Efficiency gains obviously make it possible to do much more with less — to emit less carbon while enjoying the kind of life to which we’re currently accustomed. Owen entertains this idea briefly before dismissing it, saying that fuel-efficiency gains will be entirely offset by increased driving. This is incorrect for several reasons. First, the rebound rate for efficiency gains is nowhere near 100 percent. Second, there are other ways to reduce driving that will improve overall social welfare — things like congestion pricing. And third, Owen seems to assume that steady increases in driving are an inherent part of the process of economic growth, rather than an outcome of a set of rules that have little to nothing to do with economic efficiency.
This line of argument also neglects other examples of efficiency in action. Measures to improve efficiency for things like home appliances have led to far more efficient goods that work as well as ever, and have hardly left Americans destitute. Other efficiency producing innovations like the development of a smart electrical grid could substantially reduce waste and could conceivably lower electricity rates. Owen would have the process of increasing efficiency be an utter waste of time, when it’s anything but.

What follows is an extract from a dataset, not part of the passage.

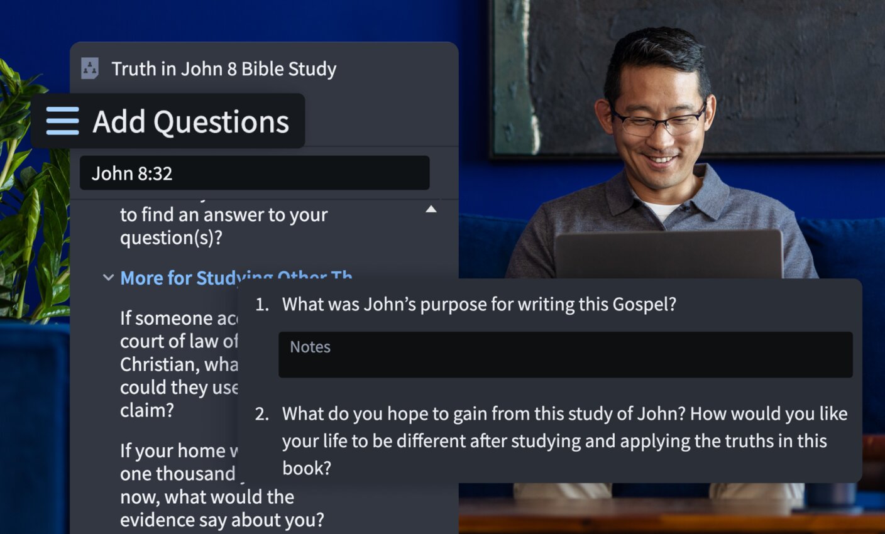
Task: Click the man's eyeglasses in the photo
Action: (x=657, y=123)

Another part of the equation — the greening of the nation’s energy supply, is essentially ignored; Owen stops only momentarily to note that green energy sources constitute a negligible portion of Americas total energy use. This is misleading; there are obviously parts of America, and the world, that use a much higher percentage of green energy, apparently without condemning themselves to economic ruin. But he also embraces a common economic fallacy — that just because one product dominates a market it must be far superior to rival products. That need not be true at all. If one product is consistently cheaper than another, it will dominate a market, even if the cost difference between the two is small. And because there are returns to scale for many energy technologies, it’s far from clear that fully deployed alternative technologies would, in fact, be more expensive.

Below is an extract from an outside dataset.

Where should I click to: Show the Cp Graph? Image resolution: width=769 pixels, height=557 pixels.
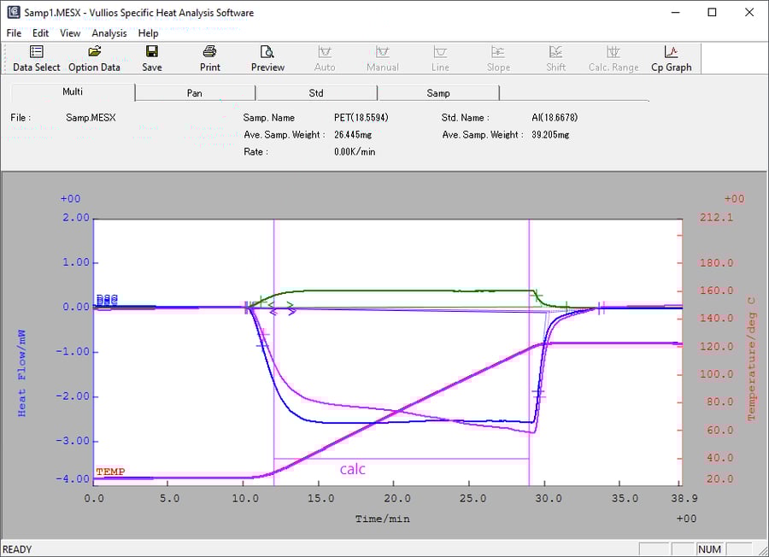pos(671,58)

Many dirty fuels are cheap primarily because an enormous infrastructure has already been set up to support them. But there are gains to be had setting up an alternative infrastructure, and when that infrastructure is in place, green options will be competitive with fossil fuels (but with the side benefit of not contributing to the catastrophic warming of the earth’s climate).
On green jobs, the best Owen can do is suggest that gains in green employment will likely be offset by declines in “brown” employment. There are reasons to think this isn’t the case, but even if we accept his position we’re left with no net increase in unemployment. And looking back at our recent history, it’s clear that developed nations have steadily reduced the incidence of many formerly ubiquitous and dangerous pollutants, all while the economy somehow managed to keep growing.

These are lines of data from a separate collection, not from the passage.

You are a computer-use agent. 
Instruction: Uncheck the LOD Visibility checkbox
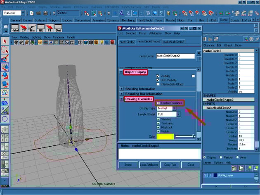pyautogui.click(x=158, y=80)
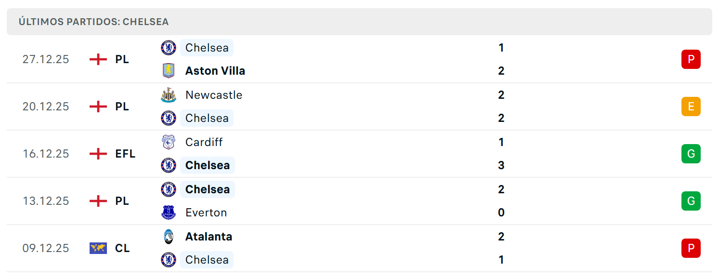The width and height of the screenshot is (719, 280).
Task: Click the Cardiff team name
Action: (x=204, y=142)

And there is the greatest omission of all — that somehow jobs and economic growth won’t be threatened in the absence of action. But that’s not the case. Economic losses from climate change will be substantial, and they’ll be epically large if (as we should expect) changes begin to destabilize political systems around the world. That’s an abyss worth fearing. Perhaps Owen meant well, but this is a damaging piece based on nothing, seemingly, but the author’s erroneous suppositions. Not a very good day for the New Yorker, I’m afraid.